Wolf Kahn | Selected Works (1983 - 2016)

3 Aug - 17 Sep 2023
JACKSON HOLE, WYOMING – TAYLOE PIGGOTT GALLERY is pleased to present Wolf Kahn: Selected Works (1983 - 2016), a solo exhibition of paintings spanning four decades by the legendary colorist, who died in March 2020, on view August 3rd through September 17th, 2023. An opening reception will be held on Thursday, August 3rd, from 5 - 8 pm. All are welcome to attend.
 
Wolf Kahn presents a selection of oil paintings from the artist’s estate dating from the end of his long life back to the early eighties. Each work on canvas was selected to speak to a painterly vernacular close to the artist’s practice, whether the soft, glowing landscape and barns of Tobacco Valley (AKA Tobacco Barns) (1983) or the emotional tangles of undergrowth in Pale Pink, Charged with Energy (2009), to the large swaths of color he employed in Strip of Yellow Pasture in West Brattleboro (2005). Over the course of his career, Kahn returned to these familiar executions of landscape, his playful brushstrokes rendering each painting with its own, fresh narrative. Still, these ‘landscapes’ are certainly abstracted, trees relegated to variegated vertical lines and branches short, terse horizontal stabs of color. Kahn brought the energy and bold color of Abstract Expressionism to landscape painting. 
 
Perhaps the preeminent colorist of a generation, Wolf Kahn descends from an amalgam of enigmatic artistic sources including American Realism, Color Field painting, and Abstract Expressionism. It’s clear he always made his own rules, and perhaps as a rule, broke them. A second-generation New School artist following the lions of American Abstraction such as Rothko, Pollock, and de Kooning, among others, Wolf Kahn broke rank by returning to representational painting, mainly of landscapes.
 
Born in Stuttgart, Germany, in 1927, Wolf Kahn fled at thirteen to London via the Kindertransport, and thereon to the United States, where he was eventually reunited with his father, a well-known conductor of the orchestra. In 1945, he graduated from the High School of Music and Art in New York after which he spent time in the Navy. Under the GI Bill, he studied with the well-known teacher and abstract expressionist, Hans Hofmann, becoming Hofmann's studio assistant. In 1950, he enrolled in the University of Chicago as part of the Hutchins Chicago Plan, graduating after only eight months. 
 
He returned to New York, determined to become a full-time artist. He and other former Hofmann students established the Hansa Gallery, a cooperative gallery where Kahn had his first solo exhibition. In 1956, he joined the Grace Borgenicht Gallery, where he exhibited regularly until 1995. In 1960, his work was included in a major exhibition at the Whitney Museum of American Art titled Young America 1960: 30 Painters under 36. Kahn has received a Fulbright Scholarship, a John Simon Guggenheim Fellowship, and an Award in Art from the Academy of Arts and Letters.
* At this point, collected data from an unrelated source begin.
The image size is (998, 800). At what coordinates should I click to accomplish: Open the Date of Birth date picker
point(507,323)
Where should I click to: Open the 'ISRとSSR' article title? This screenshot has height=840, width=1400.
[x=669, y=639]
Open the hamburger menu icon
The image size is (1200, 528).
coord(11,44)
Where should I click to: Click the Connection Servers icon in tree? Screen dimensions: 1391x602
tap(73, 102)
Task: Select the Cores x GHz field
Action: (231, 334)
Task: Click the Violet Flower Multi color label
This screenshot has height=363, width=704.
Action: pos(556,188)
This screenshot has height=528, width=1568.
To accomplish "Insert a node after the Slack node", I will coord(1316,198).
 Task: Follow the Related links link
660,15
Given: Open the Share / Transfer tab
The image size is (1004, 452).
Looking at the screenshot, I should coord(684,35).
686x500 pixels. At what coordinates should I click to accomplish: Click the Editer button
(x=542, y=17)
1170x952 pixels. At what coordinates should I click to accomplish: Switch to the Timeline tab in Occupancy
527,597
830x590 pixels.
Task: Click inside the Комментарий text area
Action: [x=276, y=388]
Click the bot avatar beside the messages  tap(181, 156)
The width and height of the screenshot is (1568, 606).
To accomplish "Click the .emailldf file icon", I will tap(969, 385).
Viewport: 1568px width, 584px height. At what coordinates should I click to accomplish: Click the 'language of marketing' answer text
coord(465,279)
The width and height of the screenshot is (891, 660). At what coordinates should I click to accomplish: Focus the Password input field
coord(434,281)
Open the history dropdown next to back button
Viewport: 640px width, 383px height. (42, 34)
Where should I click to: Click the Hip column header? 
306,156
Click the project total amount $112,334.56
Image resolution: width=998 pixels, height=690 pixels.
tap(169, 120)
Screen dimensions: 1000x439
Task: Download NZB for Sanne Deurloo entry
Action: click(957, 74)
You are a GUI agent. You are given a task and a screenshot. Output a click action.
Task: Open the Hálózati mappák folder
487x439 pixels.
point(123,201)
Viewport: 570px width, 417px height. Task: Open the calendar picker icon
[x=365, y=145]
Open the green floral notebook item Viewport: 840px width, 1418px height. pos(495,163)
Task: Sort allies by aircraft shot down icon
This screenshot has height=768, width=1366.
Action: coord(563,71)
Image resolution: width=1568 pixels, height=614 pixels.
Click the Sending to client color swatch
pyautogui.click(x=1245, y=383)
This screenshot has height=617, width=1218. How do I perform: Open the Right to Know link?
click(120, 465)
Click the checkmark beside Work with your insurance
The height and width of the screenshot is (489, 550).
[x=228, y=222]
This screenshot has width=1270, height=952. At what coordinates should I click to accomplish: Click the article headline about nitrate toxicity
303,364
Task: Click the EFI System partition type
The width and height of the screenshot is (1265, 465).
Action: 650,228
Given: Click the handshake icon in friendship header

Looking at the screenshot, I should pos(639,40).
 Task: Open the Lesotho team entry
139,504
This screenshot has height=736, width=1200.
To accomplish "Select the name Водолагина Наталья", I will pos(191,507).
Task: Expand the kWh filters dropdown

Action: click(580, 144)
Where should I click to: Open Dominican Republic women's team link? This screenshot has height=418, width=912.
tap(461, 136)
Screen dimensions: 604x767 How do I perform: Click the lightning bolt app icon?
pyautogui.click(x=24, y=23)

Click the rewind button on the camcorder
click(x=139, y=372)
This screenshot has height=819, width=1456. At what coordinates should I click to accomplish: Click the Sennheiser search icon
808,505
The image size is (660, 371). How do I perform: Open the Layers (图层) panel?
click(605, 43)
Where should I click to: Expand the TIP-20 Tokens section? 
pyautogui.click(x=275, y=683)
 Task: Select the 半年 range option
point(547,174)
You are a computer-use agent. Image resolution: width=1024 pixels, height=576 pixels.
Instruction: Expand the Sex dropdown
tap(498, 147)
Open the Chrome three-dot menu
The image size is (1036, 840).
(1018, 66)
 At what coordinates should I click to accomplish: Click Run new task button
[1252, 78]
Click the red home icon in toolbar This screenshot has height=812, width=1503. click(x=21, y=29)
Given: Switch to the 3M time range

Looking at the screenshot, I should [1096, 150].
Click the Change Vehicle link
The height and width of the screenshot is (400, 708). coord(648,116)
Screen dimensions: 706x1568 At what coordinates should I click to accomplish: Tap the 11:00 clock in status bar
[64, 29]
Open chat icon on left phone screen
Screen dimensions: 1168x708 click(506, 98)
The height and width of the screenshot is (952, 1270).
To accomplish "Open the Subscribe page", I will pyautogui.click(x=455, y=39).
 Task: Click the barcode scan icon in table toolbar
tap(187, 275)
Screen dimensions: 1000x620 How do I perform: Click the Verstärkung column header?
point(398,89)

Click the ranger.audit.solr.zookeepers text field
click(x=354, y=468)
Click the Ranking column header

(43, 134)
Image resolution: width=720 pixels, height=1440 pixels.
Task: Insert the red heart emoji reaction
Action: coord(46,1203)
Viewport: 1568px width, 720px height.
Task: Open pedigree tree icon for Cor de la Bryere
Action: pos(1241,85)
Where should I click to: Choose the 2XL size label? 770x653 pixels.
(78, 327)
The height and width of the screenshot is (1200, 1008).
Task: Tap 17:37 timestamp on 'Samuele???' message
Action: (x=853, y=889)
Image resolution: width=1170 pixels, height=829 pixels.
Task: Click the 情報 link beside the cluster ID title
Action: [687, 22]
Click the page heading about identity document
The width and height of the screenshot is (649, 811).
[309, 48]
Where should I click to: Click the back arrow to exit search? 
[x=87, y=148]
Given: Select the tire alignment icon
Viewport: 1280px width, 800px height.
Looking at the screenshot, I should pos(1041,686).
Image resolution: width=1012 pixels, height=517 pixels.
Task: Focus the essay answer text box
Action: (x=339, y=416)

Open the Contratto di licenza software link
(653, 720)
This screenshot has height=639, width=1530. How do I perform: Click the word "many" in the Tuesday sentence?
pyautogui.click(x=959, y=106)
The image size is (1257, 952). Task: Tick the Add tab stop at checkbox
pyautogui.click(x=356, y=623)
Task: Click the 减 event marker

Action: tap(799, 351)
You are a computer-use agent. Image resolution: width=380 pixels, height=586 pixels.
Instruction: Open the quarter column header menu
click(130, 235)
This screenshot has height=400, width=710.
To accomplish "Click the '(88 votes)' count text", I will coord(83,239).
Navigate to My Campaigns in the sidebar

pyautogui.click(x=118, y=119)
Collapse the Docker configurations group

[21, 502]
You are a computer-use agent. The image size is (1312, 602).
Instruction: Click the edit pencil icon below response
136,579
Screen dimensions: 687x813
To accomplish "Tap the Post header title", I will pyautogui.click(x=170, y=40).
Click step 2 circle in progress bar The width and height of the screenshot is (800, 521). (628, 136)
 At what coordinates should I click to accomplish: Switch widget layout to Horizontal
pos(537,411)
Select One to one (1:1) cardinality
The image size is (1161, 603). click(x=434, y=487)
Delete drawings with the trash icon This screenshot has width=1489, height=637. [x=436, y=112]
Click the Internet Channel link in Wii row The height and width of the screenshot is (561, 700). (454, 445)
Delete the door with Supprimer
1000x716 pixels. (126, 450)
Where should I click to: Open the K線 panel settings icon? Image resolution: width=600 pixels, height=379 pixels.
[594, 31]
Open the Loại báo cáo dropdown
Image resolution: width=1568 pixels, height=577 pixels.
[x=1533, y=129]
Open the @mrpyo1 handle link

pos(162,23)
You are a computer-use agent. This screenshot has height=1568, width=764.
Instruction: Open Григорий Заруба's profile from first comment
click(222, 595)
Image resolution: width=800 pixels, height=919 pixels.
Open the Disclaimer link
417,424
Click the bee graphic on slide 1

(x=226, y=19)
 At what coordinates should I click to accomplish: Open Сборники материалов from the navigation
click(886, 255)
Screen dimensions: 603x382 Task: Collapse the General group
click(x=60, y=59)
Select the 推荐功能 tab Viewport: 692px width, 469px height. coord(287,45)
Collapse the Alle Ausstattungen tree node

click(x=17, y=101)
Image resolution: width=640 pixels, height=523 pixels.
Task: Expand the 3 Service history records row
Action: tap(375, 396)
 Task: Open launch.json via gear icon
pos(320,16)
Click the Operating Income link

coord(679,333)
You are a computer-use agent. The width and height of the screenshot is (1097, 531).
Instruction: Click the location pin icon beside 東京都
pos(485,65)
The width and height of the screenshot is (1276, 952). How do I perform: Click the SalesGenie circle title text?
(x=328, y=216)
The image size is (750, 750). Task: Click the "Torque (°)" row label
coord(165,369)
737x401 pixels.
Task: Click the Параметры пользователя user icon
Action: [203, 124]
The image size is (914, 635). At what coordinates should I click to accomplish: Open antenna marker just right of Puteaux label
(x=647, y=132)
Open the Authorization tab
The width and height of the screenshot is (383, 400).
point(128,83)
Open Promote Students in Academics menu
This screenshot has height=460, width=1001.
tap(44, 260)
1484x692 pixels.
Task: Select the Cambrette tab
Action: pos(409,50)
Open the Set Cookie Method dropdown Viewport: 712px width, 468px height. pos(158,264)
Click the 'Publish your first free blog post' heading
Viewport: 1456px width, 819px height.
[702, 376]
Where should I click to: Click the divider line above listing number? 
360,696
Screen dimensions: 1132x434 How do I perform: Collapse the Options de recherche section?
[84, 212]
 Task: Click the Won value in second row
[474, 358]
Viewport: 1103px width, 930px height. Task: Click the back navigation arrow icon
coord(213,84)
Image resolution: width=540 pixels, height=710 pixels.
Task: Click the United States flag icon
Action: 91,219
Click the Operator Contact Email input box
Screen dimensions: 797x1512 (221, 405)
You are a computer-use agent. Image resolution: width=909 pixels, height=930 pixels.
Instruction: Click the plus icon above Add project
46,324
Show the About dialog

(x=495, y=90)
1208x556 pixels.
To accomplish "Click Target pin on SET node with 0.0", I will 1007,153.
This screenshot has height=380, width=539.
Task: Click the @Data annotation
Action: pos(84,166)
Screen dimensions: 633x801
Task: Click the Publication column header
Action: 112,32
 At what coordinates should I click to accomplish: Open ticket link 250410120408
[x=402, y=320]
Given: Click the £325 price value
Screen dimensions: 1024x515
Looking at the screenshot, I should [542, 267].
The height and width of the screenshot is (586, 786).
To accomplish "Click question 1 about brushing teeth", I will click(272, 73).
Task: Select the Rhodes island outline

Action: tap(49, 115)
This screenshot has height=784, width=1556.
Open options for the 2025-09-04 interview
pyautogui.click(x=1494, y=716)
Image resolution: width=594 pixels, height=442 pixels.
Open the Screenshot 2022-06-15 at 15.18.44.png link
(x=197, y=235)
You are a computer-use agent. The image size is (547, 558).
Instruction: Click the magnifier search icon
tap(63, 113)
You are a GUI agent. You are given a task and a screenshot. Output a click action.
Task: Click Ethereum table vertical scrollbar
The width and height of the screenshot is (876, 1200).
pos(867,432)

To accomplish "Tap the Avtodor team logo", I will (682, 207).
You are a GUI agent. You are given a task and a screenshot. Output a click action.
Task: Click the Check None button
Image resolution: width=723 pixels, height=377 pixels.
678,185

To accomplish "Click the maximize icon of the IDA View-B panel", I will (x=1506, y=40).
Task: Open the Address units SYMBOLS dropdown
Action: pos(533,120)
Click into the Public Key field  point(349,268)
His work found in the permanent collections of most major art museums in the United States including the Metropolitan Museum of Art, the Museum of Modern Art (MoMA), the Whitney Museum of America Art, the National Gallery of Art, the Museum of Fine Arts, Boston, and the Smithsonian American Art Museum, among others. In addition, Kahn’s works regularly form the centerpiece of numerous group exhibitions and solo shows in galleries and museums throughout the United States and abroad.
 
Wolf Kahn adhered to a strict non-program program. Even at the end of his life, he was still very much a student of Hans Hofmann. There was an affectionate contrariness about him and the way he described his work. “I try not to,” he said. “I never want to look at it the way an outsider would. There’s a certain mystery in making paintings, and I don’t want to destroy that. What people think art’s about is not always what it’s about. Lately I’ve decided my painting isn’t about describing places or things, it’s much closer to just an expression of enthusiasm.”